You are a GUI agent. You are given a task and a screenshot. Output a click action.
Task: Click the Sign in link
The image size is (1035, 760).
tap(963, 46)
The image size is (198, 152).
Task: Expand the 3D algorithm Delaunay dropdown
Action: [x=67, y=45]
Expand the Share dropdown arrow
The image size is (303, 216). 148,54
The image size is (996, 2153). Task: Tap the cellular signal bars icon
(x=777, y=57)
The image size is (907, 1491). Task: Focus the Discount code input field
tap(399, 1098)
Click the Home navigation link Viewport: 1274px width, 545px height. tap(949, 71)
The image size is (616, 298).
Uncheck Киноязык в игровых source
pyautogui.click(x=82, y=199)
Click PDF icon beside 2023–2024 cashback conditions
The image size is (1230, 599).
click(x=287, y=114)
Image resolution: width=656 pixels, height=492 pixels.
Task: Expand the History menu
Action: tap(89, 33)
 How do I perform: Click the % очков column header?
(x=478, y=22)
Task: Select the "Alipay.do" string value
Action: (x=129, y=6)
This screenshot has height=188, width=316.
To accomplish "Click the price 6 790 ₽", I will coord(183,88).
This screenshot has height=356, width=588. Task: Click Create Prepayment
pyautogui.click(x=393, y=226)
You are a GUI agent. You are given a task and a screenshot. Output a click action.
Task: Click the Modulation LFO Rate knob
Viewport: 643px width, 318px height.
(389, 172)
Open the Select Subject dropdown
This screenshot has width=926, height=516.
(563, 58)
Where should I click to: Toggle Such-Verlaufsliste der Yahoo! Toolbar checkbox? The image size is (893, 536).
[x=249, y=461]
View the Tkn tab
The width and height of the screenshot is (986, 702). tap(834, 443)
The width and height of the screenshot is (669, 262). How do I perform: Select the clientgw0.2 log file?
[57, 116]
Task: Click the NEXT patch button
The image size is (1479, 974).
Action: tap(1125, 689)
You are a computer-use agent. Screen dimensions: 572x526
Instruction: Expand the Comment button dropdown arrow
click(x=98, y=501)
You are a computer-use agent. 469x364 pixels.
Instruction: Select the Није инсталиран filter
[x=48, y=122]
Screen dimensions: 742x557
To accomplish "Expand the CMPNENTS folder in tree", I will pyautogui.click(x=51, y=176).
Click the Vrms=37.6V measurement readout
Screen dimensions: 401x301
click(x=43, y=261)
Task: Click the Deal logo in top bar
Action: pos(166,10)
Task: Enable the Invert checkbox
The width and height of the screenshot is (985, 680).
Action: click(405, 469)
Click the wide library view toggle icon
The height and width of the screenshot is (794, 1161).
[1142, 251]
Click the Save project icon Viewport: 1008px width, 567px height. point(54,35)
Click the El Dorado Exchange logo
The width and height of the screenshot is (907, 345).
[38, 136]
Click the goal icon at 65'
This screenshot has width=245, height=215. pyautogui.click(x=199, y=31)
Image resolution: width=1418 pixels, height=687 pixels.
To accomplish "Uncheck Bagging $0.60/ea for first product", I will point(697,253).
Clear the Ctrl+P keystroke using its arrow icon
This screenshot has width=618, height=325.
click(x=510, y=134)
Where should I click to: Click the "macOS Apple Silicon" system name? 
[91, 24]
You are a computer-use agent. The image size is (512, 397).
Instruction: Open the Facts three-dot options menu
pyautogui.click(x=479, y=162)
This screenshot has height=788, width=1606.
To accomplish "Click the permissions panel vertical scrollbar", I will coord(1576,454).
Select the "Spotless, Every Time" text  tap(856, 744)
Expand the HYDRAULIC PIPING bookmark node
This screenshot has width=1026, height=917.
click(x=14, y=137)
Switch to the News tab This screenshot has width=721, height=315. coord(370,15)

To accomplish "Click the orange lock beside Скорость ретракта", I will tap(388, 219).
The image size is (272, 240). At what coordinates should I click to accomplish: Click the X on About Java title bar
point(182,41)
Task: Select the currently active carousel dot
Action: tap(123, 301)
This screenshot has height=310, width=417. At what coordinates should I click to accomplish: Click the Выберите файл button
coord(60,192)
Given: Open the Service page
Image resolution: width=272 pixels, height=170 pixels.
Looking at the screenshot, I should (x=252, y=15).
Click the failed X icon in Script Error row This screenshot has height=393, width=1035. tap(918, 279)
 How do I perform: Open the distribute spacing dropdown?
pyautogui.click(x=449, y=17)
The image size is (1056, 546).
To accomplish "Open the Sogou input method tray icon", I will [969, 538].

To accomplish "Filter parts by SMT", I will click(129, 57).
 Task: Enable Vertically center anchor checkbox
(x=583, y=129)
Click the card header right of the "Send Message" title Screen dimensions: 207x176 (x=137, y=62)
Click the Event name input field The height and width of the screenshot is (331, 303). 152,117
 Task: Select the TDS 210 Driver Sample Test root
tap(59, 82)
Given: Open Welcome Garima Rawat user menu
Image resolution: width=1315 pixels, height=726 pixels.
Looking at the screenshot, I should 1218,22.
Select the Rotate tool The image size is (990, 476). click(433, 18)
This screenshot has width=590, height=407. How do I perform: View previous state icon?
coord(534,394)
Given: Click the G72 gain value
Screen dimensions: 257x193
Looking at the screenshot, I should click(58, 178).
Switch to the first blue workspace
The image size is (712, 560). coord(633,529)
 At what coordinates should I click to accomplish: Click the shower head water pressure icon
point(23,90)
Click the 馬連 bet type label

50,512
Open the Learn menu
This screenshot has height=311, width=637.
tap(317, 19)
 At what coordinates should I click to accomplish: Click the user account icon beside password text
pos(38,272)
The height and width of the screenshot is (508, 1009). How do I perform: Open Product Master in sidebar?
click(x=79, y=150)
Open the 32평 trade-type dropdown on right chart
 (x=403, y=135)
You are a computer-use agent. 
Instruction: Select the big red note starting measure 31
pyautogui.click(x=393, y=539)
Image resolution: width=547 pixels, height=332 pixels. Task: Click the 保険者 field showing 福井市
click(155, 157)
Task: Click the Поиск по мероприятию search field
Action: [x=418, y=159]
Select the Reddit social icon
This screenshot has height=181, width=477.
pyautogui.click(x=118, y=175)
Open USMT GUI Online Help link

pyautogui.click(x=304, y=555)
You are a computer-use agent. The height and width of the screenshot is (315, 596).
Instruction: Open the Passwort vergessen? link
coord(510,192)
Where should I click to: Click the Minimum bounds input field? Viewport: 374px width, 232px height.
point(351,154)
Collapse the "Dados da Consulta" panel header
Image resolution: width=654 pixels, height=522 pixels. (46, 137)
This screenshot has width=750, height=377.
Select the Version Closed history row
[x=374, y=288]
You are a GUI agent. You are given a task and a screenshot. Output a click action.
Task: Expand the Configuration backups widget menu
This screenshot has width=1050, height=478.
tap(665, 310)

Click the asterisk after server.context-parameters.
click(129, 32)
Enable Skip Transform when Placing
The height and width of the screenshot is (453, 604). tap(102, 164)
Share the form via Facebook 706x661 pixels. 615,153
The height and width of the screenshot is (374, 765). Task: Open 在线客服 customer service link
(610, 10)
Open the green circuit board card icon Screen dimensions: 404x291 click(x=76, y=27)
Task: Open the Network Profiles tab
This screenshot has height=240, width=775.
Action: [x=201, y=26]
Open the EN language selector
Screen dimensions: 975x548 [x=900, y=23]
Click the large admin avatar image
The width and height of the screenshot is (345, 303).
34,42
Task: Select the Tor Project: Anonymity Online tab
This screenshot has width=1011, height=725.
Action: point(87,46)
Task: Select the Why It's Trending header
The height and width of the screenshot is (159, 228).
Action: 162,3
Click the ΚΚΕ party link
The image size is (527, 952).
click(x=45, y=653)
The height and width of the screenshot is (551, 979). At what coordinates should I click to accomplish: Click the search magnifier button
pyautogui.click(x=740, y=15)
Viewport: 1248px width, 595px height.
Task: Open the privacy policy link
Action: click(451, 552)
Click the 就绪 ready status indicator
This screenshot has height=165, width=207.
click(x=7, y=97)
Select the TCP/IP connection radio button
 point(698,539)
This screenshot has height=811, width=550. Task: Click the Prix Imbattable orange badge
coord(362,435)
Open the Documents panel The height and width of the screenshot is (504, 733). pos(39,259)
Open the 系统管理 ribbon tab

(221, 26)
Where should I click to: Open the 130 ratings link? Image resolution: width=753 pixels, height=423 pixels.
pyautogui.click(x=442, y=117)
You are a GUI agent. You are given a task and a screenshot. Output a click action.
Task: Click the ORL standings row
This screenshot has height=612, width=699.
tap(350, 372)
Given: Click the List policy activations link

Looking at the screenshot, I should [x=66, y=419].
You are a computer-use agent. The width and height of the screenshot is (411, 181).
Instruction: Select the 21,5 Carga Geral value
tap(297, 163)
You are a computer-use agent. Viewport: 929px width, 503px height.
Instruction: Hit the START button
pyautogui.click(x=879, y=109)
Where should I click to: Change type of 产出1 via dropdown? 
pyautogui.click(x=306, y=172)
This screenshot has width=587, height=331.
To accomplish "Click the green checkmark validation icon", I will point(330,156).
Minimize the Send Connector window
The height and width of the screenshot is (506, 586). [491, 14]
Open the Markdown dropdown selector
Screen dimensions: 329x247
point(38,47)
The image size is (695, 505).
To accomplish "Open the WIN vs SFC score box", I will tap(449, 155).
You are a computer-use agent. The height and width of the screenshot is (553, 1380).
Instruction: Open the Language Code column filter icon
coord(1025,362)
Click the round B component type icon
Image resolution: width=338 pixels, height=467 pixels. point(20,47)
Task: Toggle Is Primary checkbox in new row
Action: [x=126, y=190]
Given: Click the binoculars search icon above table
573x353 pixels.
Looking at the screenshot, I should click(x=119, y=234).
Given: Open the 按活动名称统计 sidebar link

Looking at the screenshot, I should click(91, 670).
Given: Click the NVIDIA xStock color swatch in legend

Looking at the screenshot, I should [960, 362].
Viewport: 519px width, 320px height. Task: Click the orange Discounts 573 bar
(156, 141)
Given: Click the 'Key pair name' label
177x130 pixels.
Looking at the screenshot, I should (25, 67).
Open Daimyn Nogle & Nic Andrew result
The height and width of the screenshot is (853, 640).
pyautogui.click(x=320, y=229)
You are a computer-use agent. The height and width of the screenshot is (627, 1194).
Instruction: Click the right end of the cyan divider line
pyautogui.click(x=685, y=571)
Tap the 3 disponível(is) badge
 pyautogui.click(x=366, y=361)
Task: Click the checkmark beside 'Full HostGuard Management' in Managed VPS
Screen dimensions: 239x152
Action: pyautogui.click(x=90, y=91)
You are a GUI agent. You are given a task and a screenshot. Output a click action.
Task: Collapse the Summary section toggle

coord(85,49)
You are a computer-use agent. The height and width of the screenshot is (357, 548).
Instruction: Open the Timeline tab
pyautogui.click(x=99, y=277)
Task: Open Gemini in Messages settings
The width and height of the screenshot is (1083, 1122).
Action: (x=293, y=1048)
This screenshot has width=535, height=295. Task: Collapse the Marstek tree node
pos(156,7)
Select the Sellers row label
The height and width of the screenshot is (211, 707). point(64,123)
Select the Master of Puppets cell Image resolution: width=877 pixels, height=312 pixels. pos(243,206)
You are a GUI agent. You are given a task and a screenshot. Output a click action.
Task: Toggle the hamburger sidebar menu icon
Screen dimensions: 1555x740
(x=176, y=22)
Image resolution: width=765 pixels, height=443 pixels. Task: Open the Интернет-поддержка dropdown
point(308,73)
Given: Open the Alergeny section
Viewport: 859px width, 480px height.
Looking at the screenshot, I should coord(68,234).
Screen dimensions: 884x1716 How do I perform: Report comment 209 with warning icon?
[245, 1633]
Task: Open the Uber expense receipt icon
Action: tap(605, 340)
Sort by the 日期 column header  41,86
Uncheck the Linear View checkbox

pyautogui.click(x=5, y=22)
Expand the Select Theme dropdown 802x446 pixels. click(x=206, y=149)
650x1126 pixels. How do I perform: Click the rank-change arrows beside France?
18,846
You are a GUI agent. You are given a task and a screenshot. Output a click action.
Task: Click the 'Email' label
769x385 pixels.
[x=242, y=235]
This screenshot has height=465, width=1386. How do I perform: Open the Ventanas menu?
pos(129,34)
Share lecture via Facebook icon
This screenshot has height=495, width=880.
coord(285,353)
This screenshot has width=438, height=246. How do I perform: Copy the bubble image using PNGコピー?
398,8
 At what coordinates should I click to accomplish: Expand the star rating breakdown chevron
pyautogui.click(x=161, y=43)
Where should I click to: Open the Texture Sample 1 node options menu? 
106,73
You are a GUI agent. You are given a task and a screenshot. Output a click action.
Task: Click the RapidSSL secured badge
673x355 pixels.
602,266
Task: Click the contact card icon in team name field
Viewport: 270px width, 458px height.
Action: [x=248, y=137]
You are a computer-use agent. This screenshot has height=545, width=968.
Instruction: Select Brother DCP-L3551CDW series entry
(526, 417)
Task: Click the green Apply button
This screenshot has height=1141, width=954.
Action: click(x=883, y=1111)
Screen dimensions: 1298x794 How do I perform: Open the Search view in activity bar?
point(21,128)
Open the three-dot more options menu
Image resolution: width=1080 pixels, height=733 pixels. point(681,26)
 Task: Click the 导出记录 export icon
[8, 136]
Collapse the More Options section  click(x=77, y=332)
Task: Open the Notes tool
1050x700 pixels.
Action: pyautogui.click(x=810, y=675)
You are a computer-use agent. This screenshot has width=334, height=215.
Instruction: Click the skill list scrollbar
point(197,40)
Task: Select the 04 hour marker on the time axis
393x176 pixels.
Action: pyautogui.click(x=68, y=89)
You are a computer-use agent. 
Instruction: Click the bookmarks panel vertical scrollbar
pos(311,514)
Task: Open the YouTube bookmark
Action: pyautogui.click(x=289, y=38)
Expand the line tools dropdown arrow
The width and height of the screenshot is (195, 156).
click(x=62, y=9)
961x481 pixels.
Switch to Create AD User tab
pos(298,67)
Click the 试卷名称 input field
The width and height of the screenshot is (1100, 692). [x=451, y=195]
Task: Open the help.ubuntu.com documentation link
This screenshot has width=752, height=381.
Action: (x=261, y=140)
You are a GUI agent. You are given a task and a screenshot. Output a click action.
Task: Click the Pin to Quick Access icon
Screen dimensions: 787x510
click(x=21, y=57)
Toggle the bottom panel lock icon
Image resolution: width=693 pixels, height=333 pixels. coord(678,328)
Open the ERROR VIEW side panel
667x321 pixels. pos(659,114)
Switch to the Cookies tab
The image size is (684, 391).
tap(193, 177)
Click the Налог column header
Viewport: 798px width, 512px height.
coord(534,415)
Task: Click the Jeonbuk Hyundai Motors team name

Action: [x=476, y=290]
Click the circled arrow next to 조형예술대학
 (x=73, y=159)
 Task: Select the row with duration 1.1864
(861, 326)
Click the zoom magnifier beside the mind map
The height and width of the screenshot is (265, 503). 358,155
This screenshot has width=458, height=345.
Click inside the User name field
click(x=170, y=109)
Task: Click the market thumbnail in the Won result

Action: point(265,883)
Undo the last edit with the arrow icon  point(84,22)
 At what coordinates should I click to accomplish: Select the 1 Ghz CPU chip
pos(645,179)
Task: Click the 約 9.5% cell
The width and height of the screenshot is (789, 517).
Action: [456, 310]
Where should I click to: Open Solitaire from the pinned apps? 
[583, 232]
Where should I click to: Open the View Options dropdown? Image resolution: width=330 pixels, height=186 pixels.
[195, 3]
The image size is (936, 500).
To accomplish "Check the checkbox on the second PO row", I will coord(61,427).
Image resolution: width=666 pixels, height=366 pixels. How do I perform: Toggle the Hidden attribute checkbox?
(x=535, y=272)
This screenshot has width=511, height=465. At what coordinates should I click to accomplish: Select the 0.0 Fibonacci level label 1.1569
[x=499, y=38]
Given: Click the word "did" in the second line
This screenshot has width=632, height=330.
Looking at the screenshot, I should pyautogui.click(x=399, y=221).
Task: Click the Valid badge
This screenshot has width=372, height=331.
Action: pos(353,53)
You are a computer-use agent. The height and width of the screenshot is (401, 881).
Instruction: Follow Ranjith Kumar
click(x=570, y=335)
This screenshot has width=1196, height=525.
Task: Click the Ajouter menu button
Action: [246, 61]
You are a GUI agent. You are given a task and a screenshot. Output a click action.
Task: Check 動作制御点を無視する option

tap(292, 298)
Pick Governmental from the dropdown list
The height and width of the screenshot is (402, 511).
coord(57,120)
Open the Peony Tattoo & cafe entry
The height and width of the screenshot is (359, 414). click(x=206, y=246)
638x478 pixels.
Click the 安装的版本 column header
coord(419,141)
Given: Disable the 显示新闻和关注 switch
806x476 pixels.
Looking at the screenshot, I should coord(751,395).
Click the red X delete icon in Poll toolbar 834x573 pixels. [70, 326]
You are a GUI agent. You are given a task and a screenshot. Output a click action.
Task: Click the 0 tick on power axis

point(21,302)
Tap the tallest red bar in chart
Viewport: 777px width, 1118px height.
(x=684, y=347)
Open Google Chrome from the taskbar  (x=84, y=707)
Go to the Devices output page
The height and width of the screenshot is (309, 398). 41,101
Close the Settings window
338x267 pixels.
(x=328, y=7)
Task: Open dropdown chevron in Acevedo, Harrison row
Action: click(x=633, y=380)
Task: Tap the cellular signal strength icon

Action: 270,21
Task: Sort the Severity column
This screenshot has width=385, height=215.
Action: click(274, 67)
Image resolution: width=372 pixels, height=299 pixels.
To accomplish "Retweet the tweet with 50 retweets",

**Aim of the task:** Isolate each line of the listing above that includes "second". Copy it.

**Exercise result:**
To accomplish "Check the checkbox on the second PO row", I will coord(61,427).
Given: Click the word "did" in the second line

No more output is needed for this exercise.